Ora, salvo o devido respeito, parece um pouco exagerado que todas as pessoas singulares que fazem parte dos órgãos de administração de uma sociedade tenham de ter, todas, obrigatoriamente, estes requisitos cumpridos.
Muitas vezes, o facto de se constituir uma sociedade, é para complementar conhecimentos, capacidades e abranger novas áreas que um indivíduo, sozinho, não teria possibilidade ou que seria mais difícil. O fazer parte de um órgão de administração não quer dizer que venha a desempenhar diretamente a atividade de intermediação de crédito. Este requisito parece ser desmedido na medida em que é necessário que todos os órgãos da administração reúnam tais requisitos, não bastando apenas que um deles tenha tal capacidade ou competência.

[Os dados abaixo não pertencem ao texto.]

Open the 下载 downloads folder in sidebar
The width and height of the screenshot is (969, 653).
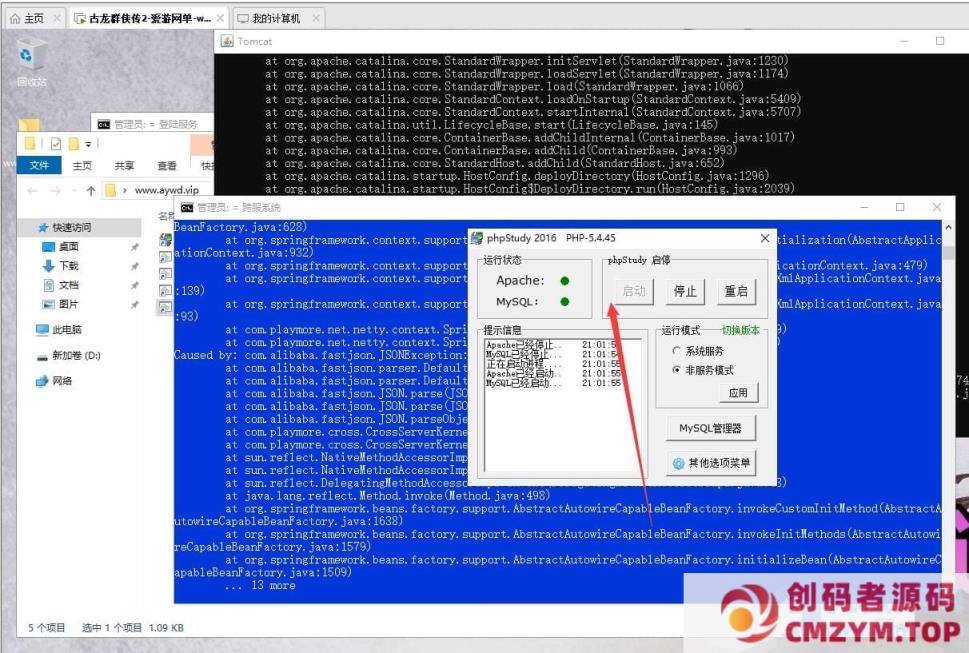(68, 266)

Adicionados aos requisitos gerais existem ainda requisitos específicos de acesso a cada categoria de intermediário de crédito: 1) em relação aos intermediários de crédito vinculados, o artigo 17.º estabelece que só podem ser celebrados contratos de vinculação com um único mutuante, um único grupo de mutuantes ou com um número de mutuantes ou grupos que não representem a maioria do mercado; 2) em relação aos intermediário de crédito não vinculado, apenas pessoas coletivas podem exercer a atividade de intermediário de crédito nesta categoria, só podem ter como objeto social a atividade de intermediário de crédito e não podem ser participadas no seu capital por instituições ligadas à área financeira, de concessão de créditos ou de outras categorias de intermediação de crédito, de acordo com o artigo 18.º.

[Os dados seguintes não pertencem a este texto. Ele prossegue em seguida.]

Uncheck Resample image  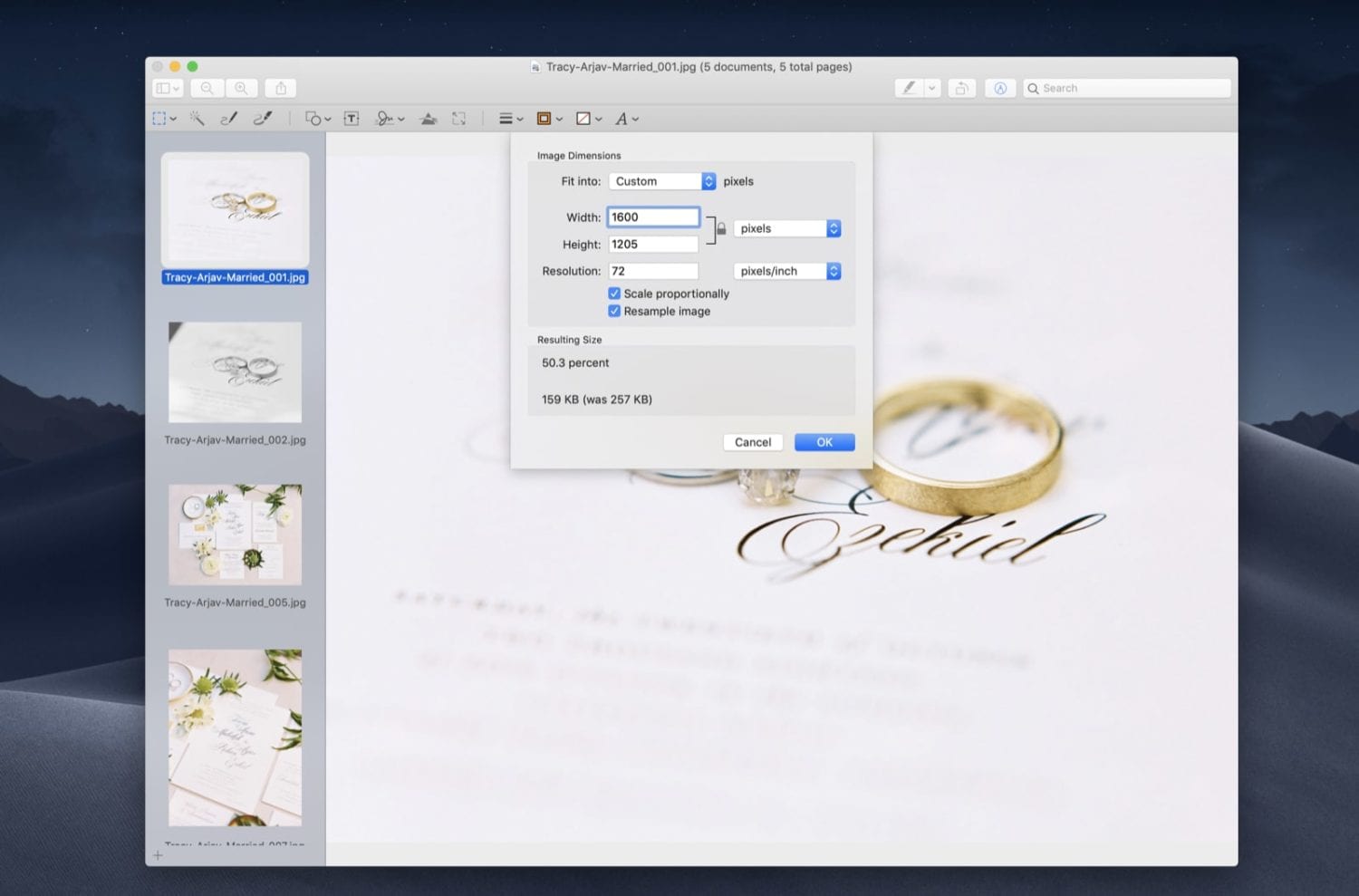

Para além de todos estes requisitos, o exagero estende-se também aos documentos exigidos na entrega dos pedidos de autorização, exemplo disso são: “ (…) l)Descrição da estrutura orgânica do interessado; m) Elementos comprovativos da existência de dispositivos sólidos em matéria de governo da sociedade proporcionais à natureza e à complexidade da atividade que pretende exercer, incluindo uma estrutura organizativa clara, com linhas de responsabilidade bem definidas, transparentes e coerentes, e procedimentos administrativos e contabilísticos; n) Descrição dos meios humanos, técnicos e materiais de que o interessado dispõe para o exercício da atividade de intermediário de crédito; (…)”.
Ora, pensamos que, mais uma vez, se foi longe demais nas exigências efetuadas às pessoas coletivas, sendo que existiu um conveniente esquecimento das sociedades de média e pequena dimensão, que não possuem estruturas tão desenvolvidas que se justifique, por exemplo, ter um código de corporate governance implementado nos seus serviços, sendo que a falta de tal código não faz com que não consigam efetuar corretamente e com rigor esta atividade, que muitas delas sempre desempenharam.
Concluindo, cremos que certos requisitos e elementos exigidos às pessoas coletivas que querem aceder à atividade de intermediação de crédito, são exagerados e desproporcionais tendo como objetivo – ou pelo menos será o resultado obtido – restringir e concentrar nas grandes sociedades esta atividade, não pela sua maior competência mas sim por terem uma disponibilidade financeira e monetária maior, que se repercute nas exigências pedidas pelo Banco de Portugal.